■ **FRAGMENTO PARA LEER**
Muchos dioses que nos solucionarían gran parte de nuestras deudas sociales y problemas de la vida cotidiana en el marco de un Chile atrincherado entre la Cordillera de los Andes y el Océano Pacifico, un país tímido a más no poder y con escaso poder político y económico en el mundo. Y así se nos pasaron los años, no pusimos atención a que todo no era sólo crecer, que generar acceso bancario no consistía sólo en dar créditos y especialmente orientados al consumo, que tener auto propio era un logro para cada persona pero estos necesitaban espacio urbano para moverse y estacionarse, y mientras estábamos distraídos entre tantos dioses que requerían nuestra atención, fuimos corroyendo las bases de nuestra institucionalidad y de nuestras virtudes cívicas y de sociedad que tanto nos había costado construir estos últimos 200 años.

■ **ORDEN DE TRABAJO**
Enumera, por favor, todo aquello a lo que, según el fragmento de arriba, «no pusimos atención».

(Elementos listados en un conjunto de datos)

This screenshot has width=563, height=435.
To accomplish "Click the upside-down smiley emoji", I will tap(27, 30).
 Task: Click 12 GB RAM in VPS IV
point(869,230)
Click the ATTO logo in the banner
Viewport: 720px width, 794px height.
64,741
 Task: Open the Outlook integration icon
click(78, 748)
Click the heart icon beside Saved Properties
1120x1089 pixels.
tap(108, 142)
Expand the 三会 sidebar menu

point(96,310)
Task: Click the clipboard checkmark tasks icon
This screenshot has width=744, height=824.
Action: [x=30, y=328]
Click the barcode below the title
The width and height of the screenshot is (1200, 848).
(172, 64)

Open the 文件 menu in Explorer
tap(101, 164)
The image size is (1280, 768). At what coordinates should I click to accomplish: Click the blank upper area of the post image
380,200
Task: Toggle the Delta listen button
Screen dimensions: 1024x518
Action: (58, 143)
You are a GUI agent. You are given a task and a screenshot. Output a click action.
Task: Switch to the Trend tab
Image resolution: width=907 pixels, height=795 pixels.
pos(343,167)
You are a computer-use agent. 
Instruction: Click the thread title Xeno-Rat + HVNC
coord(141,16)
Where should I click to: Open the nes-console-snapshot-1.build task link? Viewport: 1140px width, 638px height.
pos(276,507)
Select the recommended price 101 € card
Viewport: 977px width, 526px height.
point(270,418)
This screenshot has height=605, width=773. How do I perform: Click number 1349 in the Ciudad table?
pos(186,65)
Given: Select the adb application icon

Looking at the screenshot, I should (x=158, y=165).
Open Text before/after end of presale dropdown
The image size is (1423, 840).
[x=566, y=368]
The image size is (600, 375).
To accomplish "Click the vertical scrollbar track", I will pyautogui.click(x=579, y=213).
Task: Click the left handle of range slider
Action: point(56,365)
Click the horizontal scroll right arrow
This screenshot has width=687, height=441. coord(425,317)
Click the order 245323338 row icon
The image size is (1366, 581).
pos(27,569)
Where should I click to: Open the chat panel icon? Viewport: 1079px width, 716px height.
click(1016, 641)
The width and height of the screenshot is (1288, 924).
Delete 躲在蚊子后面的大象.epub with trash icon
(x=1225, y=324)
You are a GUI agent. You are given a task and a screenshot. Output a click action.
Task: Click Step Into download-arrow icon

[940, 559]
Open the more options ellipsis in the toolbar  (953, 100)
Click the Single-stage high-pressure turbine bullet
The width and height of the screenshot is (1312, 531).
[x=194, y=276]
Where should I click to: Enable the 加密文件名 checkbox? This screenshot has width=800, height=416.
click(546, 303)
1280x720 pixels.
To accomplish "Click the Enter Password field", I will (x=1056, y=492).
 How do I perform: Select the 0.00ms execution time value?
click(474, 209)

■ **RESULTADO DEL EJERCICIO**
- Que todo no era sólo crecer.
- Que generar acceso bancario no consistía sólo en dar créditos y especialmente orientados al consumo.
- Que tener auto propio era un logro para cada persona, pero estos necesitaban espacio urbano para moverse y estacionarse.